To that end, Dr. Chouinard shared a solution her community organization has implemented. She said that “none of the [family physicians] are equipped, myself included, to treat chronic pain. Chronic pain is a specialty. ... It requires special training. The training that we as family doctors get now, after residency, is a mandatory 3 hours every 2 years.”
So Community Health of West Virgina hired an anesthetist who is not interested in family medicine but rather has a special interest in addictions medicine and outpatient pain medicine.
“Every one of our patients who has chronic pain [is sent] to this physician first,” Dr. Chouinard explained. “He does the work-up. He looks to see if the patients are amenable to any kind of alternatives and then sends those patients back to us as primary care doctors.”
After that, every patient gets a pain contract that essentially provides consent to have urine tested on a regular basis to track adherence, as well as provide pill counts and office visits as required by the doctors. The physicians also are required to regularly check the PDMP database.
Patients who need this kind of treatment do not complain that the requirements are burdensome, said Dr. Chouinard, who described the program as successful overall. She said 30% have stayed properly adherent to their prescription narcotics and are living within the agreements of their contracts, while another 20% were taken off their medication because they were able to be placed on alternate, nonopioid therapies. About 30% ended up recommended for or enrolled in an addiction program, while 20% failed to maintain their contracts, and thus were unable to get their prescriptions.

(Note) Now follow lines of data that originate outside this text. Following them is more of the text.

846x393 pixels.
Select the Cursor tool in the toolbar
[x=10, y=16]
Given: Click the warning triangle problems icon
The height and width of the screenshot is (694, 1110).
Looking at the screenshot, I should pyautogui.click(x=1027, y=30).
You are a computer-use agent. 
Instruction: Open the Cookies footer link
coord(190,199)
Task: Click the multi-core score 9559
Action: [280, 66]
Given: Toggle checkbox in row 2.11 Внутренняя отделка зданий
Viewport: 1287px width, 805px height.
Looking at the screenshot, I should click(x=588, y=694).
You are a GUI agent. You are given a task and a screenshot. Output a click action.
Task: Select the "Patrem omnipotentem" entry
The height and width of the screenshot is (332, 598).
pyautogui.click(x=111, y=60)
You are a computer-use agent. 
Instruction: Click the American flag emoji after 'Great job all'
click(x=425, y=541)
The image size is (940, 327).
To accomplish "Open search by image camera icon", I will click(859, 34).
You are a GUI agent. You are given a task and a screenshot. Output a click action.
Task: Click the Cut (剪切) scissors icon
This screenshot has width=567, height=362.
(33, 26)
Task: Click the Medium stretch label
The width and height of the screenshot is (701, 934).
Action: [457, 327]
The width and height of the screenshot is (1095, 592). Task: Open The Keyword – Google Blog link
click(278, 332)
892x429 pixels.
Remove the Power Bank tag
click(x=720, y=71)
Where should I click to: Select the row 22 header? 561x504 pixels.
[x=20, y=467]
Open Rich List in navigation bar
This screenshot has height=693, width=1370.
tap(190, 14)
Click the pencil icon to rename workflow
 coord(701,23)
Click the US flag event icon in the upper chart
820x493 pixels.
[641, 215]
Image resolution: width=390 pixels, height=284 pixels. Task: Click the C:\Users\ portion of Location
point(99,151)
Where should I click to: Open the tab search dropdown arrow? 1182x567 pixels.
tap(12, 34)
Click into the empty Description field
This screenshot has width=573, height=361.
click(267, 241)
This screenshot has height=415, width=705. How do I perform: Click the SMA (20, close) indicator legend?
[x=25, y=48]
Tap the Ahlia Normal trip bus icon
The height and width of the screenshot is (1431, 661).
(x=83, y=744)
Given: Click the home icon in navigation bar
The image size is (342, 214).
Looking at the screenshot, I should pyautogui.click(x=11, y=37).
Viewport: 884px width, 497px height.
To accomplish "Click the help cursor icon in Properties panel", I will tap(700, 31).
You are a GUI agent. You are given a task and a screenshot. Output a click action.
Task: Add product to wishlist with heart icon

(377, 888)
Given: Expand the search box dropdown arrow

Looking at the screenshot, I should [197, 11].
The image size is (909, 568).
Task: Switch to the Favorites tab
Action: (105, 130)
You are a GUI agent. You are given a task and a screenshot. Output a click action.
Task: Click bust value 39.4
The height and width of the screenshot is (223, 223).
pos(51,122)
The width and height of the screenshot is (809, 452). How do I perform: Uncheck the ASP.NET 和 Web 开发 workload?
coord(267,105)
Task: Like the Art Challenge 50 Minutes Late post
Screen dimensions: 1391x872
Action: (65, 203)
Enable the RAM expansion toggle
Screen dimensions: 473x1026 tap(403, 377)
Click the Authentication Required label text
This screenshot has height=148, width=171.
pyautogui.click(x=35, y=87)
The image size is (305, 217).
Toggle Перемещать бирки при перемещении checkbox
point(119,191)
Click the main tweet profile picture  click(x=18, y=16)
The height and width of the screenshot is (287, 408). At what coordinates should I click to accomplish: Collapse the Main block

Dr. Chouinard said a program like this could easily be rolled out across the country to help address the opioid abuse problem, as well as help remove primary care doctors from the prescribing loop.
“None of these people went into medicine because they had an interest in treating chronic pain,” she said.
In keeping with the overall message of getting doctors to use PDMPs more, Mr. Coukell said that getting this information integrated into electronic health records is “the Holy Grail,” though he added that getting practice alerts are a good short-term fix. He also said that getting consistency of reporting practice uniform across states and getting more states to trade information also was key, as is getting rules in place to allow someone in the office other than the doctor to have access to the PDMP databases (which some states do allow).
Centers for Disease Control and Prevention Director of the Division of Unintentional Injury Prevention Grant Baldwin, Ph.D., concurred.
“Providers have a limited amount of time to see patients,” Dr. Baldwin said. “Integrating all of these fixes will not necessarily extend the amount of time, but it actually makes it easier for the health care team to do their job in an efficient manner in that same 10-15 minute time."